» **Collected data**
[Start]

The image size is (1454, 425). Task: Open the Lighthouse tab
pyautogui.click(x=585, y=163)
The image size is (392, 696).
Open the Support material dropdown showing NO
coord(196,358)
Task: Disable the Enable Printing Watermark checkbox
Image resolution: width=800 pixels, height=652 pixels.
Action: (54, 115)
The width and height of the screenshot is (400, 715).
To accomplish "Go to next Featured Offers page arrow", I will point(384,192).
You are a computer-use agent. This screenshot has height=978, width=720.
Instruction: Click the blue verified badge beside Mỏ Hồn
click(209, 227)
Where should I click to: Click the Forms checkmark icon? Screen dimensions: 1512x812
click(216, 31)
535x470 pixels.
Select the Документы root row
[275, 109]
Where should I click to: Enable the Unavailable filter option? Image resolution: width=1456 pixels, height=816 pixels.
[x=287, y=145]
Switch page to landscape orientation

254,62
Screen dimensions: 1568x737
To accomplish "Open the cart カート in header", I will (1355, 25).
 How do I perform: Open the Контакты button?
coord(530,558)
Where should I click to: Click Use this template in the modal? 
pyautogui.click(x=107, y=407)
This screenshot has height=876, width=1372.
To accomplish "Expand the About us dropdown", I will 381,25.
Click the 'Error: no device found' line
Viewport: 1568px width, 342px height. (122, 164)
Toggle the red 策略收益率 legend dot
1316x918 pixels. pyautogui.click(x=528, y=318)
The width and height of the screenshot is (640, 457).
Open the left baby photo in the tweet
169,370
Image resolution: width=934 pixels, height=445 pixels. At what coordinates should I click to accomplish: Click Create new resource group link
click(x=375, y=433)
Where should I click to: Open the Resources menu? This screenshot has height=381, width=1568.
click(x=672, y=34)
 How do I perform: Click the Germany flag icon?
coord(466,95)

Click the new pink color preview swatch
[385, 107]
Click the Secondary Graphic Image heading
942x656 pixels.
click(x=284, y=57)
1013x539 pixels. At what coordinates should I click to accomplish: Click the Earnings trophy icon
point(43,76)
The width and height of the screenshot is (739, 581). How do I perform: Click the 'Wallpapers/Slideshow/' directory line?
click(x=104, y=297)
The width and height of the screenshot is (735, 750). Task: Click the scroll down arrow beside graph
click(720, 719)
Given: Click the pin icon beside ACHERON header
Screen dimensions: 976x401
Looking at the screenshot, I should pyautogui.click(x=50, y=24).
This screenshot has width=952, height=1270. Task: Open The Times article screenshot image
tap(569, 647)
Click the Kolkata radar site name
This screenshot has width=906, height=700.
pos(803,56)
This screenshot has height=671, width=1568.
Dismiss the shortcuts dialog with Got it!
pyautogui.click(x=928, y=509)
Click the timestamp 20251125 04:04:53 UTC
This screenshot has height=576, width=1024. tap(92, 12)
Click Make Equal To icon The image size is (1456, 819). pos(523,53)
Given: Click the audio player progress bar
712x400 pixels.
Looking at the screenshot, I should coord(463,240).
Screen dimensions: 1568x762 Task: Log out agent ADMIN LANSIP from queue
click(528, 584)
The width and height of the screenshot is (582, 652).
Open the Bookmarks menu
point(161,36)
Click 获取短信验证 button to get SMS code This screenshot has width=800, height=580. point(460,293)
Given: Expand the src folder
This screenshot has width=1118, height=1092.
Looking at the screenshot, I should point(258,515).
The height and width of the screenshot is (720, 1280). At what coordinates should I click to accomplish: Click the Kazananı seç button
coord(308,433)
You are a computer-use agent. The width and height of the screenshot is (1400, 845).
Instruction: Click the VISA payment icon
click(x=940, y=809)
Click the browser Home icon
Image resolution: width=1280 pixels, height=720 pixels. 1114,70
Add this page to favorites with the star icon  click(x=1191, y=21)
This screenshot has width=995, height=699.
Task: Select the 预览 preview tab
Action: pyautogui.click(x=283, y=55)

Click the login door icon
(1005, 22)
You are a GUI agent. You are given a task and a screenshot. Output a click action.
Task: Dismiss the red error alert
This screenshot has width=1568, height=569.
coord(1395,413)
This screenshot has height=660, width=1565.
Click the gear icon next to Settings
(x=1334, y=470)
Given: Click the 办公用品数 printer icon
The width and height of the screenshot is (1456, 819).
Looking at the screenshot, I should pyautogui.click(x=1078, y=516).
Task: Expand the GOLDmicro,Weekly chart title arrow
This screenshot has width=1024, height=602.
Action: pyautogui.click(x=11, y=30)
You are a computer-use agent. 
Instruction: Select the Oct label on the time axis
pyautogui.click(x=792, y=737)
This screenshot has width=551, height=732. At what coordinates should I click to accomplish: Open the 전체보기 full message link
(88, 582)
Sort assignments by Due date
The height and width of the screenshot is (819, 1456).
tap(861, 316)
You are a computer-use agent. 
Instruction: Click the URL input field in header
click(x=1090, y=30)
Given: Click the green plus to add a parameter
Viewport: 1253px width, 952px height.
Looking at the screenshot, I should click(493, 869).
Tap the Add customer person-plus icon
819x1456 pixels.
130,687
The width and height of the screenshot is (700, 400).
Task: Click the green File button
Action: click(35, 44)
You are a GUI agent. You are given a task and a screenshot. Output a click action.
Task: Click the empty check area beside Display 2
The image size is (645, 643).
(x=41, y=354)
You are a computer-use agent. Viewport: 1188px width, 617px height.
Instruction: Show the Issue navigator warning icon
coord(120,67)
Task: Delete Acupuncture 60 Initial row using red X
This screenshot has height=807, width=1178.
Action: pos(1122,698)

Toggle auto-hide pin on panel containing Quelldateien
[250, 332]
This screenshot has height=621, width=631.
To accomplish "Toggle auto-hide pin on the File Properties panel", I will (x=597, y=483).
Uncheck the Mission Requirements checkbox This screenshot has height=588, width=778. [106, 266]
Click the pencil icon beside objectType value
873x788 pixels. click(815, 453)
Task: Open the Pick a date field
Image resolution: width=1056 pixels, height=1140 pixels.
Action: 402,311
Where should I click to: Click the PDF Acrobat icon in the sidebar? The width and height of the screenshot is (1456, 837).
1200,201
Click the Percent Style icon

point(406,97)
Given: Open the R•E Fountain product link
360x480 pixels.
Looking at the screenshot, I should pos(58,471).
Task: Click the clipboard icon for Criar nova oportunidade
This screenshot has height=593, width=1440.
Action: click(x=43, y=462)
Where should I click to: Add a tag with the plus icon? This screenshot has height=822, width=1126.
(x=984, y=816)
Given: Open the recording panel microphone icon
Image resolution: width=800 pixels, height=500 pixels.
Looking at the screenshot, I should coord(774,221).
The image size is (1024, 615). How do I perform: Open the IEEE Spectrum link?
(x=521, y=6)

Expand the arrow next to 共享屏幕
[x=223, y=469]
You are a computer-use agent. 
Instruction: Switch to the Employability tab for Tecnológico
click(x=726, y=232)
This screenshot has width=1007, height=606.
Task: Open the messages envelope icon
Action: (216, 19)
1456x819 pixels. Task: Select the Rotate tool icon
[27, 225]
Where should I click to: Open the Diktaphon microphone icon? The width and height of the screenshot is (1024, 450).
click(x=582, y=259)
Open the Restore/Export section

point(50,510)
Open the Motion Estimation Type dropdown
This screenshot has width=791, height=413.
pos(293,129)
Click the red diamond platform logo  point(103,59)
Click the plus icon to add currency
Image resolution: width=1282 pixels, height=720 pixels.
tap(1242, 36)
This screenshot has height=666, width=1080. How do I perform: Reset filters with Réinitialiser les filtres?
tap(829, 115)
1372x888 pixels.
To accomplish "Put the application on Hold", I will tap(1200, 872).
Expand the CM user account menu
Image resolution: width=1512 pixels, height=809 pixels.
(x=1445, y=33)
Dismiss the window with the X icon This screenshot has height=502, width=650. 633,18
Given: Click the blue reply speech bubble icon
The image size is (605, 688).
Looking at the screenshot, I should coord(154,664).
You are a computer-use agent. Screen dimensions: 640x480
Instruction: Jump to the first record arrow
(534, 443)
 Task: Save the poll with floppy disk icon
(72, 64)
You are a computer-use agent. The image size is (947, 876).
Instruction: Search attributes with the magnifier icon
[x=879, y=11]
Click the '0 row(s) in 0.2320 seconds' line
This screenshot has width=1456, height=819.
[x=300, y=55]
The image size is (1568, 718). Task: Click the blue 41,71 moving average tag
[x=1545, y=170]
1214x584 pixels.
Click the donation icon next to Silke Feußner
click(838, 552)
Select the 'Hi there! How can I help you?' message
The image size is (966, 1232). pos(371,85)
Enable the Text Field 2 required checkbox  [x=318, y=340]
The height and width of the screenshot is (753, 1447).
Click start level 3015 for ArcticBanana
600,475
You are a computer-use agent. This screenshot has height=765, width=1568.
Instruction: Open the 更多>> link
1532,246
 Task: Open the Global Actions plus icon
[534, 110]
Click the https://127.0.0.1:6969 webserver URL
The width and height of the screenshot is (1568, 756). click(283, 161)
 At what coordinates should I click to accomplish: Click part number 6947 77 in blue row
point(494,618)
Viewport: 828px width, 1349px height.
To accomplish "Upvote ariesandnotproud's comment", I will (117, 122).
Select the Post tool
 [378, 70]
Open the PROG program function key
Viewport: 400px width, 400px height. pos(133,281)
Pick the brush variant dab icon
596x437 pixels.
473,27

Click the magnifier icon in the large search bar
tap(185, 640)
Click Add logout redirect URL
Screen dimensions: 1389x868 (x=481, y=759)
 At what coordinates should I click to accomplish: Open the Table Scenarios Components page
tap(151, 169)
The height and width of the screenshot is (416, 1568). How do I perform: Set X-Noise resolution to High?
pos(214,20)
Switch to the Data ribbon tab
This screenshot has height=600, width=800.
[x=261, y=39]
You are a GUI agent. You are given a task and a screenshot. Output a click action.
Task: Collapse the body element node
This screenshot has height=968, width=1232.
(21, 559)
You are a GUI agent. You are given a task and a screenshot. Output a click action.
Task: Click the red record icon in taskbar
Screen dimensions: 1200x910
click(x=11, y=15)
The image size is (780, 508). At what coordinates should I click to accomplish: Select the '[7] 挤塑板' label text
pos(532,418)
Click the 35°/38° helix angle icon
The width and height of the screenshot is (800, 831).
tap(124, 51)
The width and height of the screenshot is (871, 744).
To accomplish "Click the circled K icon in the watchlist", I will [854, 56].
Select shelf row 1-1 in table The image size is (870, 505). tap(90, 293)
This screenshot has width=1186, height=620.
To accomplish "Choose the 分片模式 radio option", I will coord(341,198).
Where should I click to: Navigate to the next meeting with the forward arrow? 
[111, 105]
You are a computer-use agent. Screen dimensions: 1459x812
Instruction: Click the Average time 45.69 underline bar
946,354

[End]

» **Job**
Locate every line in the data above that contains the string "Expand", matching case exactly, and copy each such line.

» **Solution**
To accomplish "Expand the About us dropdown", I will 381,25.
Given: Expand the src folder
Task: Expand the GOLDmicro,Weekly chart title arrow
Expand the arrow next to 共享屏幕
Expand the CM user account menu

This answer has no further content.